### Aim of the task
Copy the following lines without any changes, from the line with "Tick the checkbox for student 王1" up to and including the line with "Click the Eco".

Records from a data source
━━━━
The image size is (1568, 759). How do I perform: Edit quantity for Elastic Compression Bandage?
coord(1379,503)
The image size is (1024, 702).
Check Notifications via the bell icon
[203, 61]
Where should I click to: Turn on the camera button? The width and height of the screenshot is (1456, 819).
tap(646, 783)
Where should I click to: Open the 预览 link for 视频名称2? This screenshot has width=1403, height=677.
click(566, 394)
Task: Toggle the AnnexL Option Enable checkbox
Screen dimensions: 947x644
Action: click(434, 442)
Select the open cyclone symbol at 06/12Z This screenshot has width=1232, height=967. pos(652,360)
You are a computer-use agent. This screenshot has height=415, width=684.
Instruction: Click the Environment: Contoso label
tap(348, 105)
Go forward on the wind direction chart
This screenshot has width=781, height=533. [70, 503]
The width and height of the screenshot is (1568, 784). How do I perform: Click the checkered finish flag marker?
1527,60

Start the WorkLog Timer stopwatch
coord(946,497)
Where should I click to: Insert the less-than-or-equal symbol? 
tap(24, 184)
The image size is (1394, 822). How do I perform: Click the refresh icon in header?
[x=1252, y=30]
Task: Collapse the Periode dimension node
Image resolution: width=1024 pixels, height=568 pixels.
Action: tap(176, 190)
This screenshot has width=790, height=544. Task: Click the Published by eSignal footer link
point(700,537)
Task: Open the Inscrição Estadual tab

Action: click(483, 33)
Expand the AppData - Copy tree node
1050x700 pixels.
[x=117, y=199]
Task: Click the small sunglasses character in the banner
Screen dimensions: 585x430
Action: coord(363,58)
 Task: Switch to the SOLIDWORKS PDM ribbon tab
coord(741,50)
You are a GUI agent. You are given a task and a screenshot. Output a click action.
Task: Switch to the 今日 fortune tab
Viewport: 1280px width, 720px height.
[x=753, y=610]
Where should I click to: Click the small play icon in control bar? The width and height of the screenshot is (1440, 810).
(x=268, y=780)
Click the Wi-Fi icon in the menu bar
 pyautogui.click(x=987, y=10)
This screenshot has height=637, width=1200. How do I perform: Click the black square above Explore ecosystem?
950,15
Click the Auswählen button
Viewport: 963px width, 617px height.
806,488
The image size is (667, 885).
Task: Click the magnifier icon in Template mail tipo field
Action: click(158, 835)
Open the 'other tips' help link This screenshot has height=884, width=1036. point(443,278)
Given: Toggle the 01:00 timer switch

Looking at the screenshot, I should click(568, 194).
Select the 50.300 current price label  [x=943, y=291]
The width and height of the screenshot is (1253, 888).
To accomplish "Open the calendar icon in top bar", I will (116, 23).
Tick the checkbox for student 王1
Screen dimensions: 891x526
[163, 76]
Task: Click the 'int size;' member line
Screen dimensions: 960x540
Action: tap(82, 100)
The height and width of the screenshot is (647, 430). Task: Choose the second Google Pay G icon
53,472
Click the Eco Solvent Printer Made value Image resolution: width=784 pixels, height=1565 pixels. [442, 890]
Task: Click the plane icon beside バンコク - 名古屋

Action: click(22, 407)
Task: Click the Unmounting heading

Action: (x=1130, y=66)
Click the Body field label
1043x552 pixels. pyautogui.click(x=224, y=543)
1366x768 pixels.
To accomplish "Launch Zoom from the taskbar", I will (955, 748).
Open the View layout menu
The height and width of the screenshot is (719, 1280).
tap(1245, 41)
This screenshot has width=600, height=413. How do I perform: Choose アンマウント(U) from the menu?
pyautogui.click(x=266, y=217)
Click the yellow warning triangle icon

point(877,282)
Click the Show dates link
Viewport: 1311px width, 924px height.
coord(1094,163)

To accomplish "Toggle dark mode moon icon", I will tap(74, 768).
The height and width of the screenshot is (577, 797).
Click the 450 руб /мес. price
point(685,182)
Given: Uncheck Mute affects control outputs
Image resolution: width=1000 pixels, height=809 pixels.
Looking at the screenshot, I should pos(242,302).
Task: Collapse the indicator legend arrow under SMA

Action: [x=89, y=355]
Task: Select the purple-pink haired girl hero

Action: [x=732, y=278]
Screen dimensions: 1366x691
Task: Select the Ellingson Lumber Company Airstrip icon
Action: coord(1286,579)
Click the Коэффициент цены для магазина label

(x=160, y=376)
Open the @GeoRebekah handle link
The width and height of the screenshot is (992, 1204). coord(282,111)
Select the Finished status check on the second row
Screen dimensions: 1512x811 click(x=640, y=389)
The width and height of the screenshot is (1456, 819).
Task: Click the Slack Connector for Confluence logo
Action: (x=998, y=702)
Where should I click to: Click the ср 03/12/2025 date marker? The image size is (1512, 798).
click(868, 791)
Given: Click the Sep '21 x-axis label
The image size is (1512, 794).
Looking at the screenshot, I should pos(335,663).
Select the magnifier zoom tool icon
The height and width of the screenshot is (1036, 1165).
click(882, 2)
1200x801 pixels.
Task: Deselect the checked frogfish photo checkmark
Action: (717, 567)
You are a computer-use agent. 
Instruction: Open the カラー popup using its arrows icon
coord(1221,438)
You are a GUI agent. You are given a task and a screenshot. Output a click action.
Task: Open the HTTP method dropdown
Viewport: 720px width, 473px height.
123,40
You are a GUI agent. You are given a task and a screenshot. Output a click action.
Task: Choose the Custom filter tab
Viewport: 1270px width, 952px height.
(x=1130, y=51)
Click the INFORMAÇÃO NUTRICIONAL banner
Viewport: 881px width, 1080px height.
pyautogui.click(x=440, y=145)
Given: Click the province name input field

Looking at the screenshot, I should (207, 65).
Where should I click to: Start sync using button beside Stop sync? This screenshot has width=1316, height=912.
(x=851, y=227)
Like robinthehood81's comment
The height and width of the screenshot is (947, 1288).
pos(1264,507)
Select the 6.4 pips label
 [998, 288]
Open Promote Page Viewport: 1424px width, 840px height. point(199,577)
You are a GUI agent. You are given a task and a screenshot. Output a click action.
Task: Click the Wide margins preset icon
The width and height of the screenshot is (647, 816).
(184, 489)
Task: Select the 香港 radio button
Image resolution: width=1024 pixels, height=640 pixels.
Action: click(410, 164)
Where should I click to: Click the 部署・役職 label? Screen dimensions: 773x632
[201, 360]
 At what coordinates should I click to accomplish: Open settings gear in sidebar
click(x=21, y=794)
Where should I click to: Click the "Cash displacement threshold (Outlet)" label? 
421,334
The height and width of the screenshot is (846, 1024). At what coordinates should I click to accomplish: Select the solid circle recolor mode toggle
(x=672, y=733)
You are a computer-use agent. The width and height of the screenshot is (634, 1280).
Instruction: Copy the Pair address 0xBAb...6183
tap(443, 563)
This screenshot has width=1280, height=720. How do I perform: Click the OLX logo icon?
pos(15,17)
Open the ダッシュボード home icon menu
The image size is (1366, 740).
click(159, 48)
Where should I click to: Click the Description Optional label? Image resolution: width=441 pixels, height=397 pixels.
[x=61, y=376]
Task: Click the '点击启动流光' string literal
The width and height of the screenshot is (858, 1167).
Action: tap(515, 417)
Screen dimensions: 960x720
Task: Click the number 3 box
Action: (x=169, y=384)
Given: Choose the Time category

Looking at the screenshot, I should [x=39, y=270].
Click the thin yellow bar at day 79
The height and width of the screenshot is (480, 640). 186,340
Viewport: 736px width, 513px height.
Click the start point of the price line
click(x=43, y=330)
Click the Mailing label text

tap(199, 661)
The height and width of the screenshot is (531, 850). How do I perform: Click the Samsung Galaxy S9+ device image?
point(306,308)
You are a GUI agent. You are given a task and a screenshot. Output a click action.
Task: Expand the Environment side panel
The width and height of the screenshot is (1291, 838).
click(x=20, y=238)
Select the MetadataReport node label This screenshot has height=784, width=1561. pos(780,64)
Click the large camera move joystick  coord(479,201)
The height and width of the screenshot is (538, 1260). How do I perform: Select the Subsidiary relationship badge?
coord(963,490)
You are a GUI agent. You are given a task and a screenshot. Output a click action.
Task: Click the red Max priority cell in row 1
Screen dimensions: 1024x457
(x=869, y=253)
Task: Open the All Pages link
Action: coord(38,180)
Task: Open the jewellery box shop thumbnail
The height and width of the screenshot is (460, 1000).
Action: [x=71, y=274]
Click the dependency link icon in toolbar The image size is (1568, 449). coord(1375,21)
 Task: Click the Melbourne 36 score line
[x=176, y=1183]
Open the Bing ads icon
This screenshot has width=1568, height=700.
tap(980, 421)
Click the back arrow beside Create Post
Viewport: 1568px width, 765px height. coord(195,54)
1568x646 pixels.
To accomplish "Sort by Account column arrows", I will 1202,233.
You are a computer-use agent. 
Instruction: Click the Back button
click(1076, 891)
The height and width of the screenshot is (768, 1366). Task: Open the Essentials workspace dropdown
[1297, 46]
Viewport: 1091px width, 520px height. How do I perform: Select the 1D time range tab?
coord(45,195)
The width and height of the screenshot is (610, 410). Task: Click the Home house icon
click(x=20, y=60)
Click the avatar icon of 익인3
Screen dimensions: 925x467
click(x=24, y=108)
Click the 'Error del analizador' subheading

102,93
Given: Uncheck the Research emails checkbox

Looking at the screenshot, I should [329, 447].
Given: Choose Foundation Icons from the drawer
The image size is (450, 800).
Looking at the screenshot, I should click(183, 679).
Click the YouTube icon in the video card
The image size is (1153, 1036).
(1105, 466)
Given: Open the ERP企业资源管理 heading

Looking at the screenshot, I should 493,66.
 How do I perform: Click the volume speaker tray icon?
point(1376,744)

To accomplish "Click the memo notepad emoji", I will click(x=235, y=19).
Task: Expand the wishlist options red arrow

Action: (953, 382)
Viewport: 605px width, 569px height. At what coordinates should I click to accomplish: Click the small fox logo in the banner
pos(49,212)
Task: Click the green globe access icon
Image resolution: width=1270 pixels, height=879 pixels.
━━━━
### Expected answer
Tick the checkbox for student 王1
Screen dimensions: 891x526
[163, 76]
Task: Click the 'int size;' member line
Screen dimensions: 960x540
Action: tap(82, 100)
The height and width of the screenshot is (647, 430). Task: Choose the second Google Pay G icon
53,472
Click the Eco Solvent Printer Made value Image resolution: width=784 pixels, height=1565 pixels. [442, 890]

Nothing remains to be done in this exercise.